■ **The input**
____________________

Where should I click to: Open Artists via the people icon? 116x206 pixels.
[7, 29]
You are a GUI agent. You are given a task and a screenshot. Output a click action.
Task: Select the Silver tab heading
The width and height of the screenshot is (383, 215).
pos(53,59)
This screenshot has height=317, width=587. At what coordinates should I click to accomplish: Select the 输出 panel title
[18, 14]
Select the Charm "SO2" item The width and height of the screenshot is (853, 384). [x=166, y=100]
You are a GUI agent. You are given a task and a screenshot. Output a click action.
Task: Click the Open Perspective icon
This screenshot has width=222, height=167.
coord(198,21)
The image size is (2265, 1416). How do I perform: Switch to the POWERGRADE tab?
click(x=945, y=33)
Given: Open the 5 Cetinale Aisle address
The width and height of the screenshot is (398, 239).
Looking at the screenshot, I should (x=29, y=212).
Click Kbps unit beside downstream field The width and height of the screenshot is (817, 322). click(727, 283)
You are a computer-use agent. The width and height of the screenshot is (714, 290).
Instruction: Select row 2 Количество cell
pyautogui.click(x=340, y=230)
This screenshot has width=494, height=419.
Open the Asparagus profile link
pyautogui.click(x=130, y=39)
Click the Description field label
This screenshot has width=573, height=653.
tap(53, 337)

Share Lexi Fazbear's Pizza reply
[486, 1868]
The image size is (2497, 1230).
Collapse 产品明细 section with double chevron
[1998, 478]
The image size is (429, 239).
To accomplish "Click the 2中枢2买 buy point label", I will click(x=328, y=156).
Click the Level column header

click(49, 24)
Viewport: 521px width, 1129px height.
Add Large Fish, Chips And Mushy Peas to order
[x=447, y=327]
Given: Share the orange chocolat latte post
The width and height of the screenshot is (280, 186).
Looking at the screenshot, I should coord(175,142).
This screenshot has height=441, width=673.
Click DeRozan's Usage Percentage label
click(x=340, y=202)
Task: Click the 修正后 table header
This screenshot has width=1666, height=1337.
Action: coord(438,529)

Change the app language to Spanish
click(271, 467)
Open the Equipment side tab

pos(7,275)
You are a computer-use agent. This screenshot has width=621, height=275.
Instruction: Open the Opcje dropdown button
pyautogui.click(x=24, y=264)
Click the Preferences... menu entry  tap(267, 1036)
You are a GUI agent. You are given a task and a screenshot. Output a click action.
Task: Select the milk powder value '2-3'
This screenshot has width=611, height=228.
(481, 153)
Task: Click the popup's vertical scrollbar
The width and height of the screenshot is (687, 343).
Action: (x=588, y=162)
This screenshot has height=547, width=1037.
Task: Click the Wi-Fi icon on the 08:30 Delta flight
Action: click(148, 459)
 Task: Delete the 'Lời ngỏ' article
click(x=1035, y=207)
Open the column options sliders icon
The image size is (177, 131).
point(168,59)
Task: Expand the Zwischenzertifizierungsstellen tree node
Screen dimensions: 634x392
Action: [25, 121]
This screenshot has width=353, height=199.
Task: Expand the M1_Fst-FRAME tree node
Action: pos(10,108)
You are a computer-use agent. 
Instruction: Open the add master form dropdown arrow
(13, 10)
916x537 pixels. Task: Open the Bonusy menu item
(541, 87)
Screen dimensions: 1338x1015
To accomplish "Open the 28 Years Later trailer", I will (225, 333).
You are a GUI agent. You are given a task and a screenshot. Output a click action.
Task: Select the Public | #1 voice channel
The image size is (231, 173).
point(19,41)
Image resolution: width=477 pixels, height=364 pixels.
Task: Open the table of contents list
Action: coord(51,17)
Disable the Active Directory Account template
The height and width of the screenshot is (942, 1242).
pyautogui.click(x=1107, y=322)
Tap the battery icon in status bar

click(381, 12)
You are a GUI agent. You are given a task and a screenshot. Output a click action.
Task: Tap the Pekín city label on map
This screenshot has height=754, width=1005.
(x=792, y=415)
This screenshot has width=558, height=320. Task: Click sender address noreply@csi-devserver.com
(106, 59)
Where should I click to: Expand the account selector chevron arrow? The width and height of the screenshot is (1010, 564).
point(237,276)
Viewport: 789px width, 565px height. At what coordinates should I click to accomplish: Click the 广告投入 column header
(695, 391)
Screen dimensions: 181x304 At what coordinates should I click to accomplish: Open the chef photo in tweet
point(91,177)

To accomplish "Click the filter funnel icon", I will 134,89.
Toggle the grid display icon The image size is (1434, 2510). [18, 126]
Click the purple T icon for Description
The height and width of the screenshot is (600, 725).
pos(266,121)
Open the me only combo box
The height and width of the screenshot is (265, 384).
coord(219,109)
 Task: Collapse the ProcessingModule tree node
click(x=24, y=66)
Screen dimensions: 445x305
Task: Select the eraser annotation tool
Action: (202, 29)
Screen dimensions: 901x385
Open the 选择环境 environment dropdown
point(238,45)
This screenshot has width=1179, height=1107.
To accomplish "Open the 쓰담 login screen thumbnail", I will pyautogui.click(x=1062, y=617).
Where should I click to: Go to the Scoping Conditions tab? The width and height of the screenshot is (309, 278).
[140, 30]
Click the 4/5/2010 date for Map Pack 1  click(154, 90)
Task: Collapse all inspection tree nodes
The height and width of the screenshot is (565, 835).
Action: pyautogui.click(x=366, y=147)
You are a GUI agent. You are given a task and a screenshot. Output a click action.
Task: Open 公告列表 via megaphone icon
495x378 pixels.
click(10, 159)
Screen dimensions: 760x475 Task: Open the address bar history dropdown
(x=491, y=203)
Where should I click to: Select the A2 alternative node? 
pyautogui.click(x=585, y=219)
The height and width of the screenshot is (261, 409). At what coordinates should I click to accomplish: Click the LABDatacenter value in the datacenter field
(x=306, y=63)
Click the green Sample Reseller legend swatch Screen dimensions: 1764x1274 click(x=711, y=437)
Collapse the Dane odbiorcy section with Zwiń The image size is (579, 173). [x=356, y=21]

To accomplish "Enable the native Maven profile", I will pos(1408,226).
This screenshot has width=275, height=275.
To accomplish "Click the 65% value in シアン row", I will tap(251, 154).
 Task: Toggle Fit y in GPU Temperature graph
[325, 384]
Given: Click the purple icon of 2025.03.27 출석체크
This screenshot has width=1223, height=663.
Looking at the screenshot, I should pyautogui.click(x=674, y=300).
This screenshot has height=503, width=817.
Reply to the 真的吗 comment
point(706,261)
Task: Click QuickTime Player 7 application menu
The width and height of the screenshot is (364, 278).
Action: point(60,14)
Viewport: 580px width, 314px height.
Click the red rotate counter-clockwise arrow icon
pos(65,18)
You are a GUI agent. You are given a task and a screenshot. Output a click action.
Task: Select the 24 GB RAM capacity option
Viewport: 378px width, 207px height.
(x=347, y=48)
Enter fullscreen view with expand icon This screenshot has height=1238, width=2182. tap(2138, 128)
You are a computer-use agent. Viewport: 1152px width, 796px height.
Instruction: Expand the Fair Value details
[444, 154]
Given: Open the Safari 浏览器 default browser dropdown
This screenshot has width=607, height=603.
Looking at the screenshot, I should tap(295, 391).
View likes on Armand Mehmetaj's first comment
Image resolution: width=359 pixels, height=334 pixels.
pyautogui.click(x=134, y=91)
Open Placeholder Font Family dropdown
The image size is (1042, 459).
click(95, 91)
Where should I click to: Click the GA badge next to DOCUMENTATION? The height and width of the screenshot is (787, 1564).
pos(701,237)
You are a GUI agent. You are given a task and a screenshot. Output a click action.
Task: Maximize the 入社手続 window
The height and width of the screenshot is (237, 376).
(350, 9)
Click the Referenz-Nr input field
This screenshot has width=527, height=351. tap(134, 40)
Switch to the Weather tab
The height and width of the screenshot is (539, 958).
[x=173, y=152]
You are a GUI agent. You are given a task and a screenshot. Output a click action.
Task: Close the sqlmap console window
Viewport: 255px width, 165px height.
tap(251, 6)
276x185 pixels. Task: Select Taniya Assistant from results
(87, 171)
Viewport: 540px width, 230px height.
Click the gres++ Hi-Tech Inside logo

____________________

Copy out the listing above word for word, starting with the line that contains "Click the green" and going on through the line that contains "[x=173, y=152]".

Click the green Sample Reseller legend swatch Screen dimensions: 1764x1274 click(x=711, y=437)
Collapse the Dane odbiorcy section with Zwiń The image size is (579, 173). [x=356, y=21]

To accomplish "Enable the native Maven profile", I will pos(1408,226).
This screenshot has width=275, height=275.
To accomplish "Click the 65% value in シアン row", I will tap(251, 154).
 Task: Toggle Fit y in GPU Temperature graph
[325, 384]
Given: Click the purple icon of 2025.03.27 출석체크
This screenshot has width=1223, height=663.
Looking at the screenshot, I should pyautogui.click(x=674, y=300).
This screenshot has height=503, width=817.
Reply to the 真的吗 comment
point(706,261)
Task: Click QuickTime Player 7 application menu
The width and height of the screenshot is (364, 278).
Action: point(60,14)
Viewport: 580px width, 314px height.
Click the red rotate counter-clockwise arrow icon
pos(65,18)
You are a GUI agent. You are given a task and a screenshot. Output a click action.
Task: Select the 24 GB RAM capacity option
Viewport: 378px width, 207px height.
(x=347, y=48)
Enter fullscreen view with expand icon This screenshot has height=1238, width=2182. tap(2138, 128)
You are a computer-use agent. Viewport: 1152px width, 796px height.
Instruction: Expand the Fair Value details
[444, 154]
Given: Open the Safari 浏览器 default browser dropdown
This screenshot has width=607, height=603.
Looking at the screenshot, I should tap(295, 391).
View likes on Armand Mehmetaj's first comment
Image resolution: width=359 pixels, height=334 pixels.
pyautogui.click(x=134, y=91)
Open Placeholder Font Family dropdown
The image size is (1042, 459).
click(95, 91)
Where should I click to: Click the GA badge next to DOCUMENTATION? The height and width of the screenshot is (787, 1564).
pos(701,237)
You are a GUI agent. You are given a task and a screenshot. Output a click action.
Task: Maximize the 入社手続 window
The height and width of the screenshot is (237, 376).
(350, 9)
Click the Referenz-Nr input field
This screenshot has width=527, height=351. tap(134, 40)
Switch to the Weather tab
The height and width of the screenshot is (539, 958).
[x=173, y=152]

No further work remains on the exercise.